** Aim **
Retype every one of the entries below exactly as each one appears, line for line.

** Records **
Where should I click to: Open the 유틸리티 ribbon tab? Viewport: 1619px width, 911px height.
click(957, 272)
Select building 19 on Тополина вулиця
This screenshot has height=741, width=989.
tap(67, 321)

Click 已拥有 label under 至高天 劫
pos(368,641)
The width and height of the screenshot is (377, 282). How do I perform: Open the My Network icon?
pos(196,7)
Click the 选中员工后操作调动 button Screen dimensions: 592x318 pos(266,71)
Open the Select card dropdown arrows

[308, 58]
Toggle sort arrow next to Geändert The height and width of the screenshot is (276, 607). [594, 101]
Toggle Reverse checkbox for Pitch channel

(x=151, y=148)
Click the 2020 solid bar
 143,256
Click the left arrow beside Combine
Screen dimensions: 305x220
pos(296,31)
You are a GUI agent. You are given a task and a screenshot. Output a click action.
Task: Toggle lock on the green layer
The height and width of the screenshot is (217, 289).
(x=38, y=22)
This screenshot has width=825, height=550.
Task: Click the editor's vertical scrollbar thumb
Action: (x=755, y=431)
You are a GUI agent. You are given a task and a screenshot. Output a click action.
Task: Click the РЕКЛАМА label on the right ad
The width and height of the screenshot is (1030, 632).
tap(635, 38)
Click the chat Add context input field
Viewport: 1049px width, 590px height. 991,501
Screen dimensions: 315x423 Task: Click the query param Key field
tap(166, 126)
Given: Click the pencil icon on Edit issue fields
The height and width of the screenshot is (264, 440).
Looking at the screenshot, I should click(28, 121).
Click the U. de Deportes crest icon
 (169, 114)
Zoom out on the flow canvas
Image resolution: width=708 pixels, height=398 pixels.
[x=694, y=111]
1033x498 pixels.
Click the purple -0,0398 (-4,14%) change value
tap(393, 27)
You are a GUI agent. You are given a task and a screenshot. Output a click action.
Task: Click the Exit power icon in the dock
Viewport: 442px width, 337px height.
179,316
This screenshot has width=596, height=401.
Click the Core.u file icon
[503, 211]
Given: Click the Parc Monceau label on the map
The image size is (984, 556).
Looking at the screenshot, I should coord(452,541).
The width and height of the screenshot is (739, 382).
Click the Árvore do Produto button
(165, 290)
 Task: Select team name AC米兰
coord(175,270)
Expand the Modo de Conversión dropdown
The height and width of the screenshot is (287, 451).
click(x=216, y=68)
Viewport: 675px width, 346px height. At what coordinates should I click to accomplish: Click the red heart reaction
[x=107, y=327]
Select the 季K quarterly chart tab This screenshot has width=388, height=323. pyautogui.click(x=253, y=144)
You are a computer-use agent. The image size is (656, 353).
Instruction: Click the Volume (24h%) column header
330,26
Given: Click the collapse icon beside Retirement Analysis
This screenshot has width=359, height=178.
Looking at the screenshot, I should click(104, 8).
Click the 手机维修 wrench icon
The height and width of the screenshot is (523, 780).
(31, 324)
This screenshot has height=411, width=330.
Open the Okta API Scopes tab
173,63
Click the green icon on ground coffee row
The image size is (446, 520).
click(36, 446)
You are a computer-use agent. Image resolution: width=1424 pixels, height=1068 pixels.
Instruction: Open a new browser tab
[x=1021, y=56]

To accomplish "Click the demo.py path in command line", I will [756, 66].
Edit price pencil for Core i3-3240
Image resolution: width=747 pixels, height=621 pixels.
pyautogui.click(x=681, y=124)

** Result for this exercise **
Where should I click to: Open the 유틸리티 ribbon tab? Viewport: 1619px width, 911px height.
click(957, 272)
Select building 19 on Тополина вулиця
This screenshot has height=741, width=989.
tap(67, 321)

Click 已拥有 label under 至高天 劫
pos(368,641)
The width and height of the screenshot is (377, 282). How do I perform: Open the My Network icon?
pos(196,7)
Click the 选中员工后操作调动 button Screen dimensions: 592x318 pos(266,71)
Open the Select card dropdown arrows

[308, 58]
Toggle sort arrow next to Geändert The height and width of the screenshot is (276, 607). [594, 101]
Toggle Reverse checkbox for Pitch channel

(x=151, y=148)
Click the 2020 solid bar
 143,256
Click the left arrow beside Combine
Screen dimensions: 305x220
pos(296,31)
You are a GUI agent. You are given a task and a screenshot. Output a click action.
Task: Toggle lock on the green layer
The height and width of the screenshot is (217, 289).
(x=38, y=22)
This screenshot has width=825, height=550.
Task: Click the editor's vertical scrollbar thumb
Action: (x=755, y=431)
You are a GUI agent. You are given a task and a screenshot. Output a click action.
Task: Click the РЕКЛАМА label on the right ad
The width and height of the screenshot is (1030, 632).
tap(635, 38)
Click the chat Add context input field
Viewport: 1049px width, 590px height. 991,501
Screen dimensions: 315x423 Task: Click the query param Key field
tap(166, 126)
Given: Click the pencil icon on Edit issue fields
The height and width of the screenshot is (264, 440).
Looking at the screenshot, I should click(28, 121).
Click the U. de Deportes crest icon
 (169, 114)
Zoom out on the flow canvas
Image resolution: width=708 pixels, height=398 pixels.
[x=694, y=111]
1033x498 pixels.
Click the purple -0,0398 (-4,14%) change value
tap(393, 27)
You are a GUI agent. You are given a task and a screenshot. Output a click action.
Task: Click the Exit power icon in the dock
Viewport: 442px width, 337px height.
179,316
This screenshot has width=596, height=401.
Click the Core.u file icon
[503, 211]
Given: Click the Parc Monceau label on the map
The image size is (984, 556).
Looking at the screenshot, I should coord(452,541).
The width and height of the screenshot is (739, 382).
Click the Árvore do Produto button
(165, 290)
 Task: Select team name AC米兰
coord(175,270)
Expand the Modo de Conversión dropdown
The height and width of the screenshot is (287, 451).
click(x=216, y=68)
Viewport: 675px width, 346px height. At what coordinates should I click to accomplish: Click the red heart reaction
[x=107, y=327]
Select the 季K quarterly chart tab This screenshot has width=388, height=323. pyautogui.click(x=253, y=144)
You are a computer-use agent. The image size is (656, 353).
Instruction: Click the Volume (24h%) column header
330,26
Given: Click the collapse icon beside Retirement Analysis
This screenshot has width=359, height=178.
Looking at the screenshot, I should click(104, 8).
Click the 手机维修 wrench icon
The height and width of the screenshot is (523, 780).
(31, 324)
This screenshot has height=411, width=330.
Open the Okta API Scopes tab
173,63
Click the green icon on ground coffee row
The image size is (446, 520).
click(36, 446)
You are a computer-use agent. Image resolution: width=1424 pixels, height=1068 pixels.
Instruction: Open a new browser tab
[x=1021, y=56]

To accomplish "Click the demo.py path in command line", I will [756, 66].
Edit price pencil for Core i3-3240
Image resolution: width=747 pixels, height=621 pixels.
pyautogui.click(x=681, y=124)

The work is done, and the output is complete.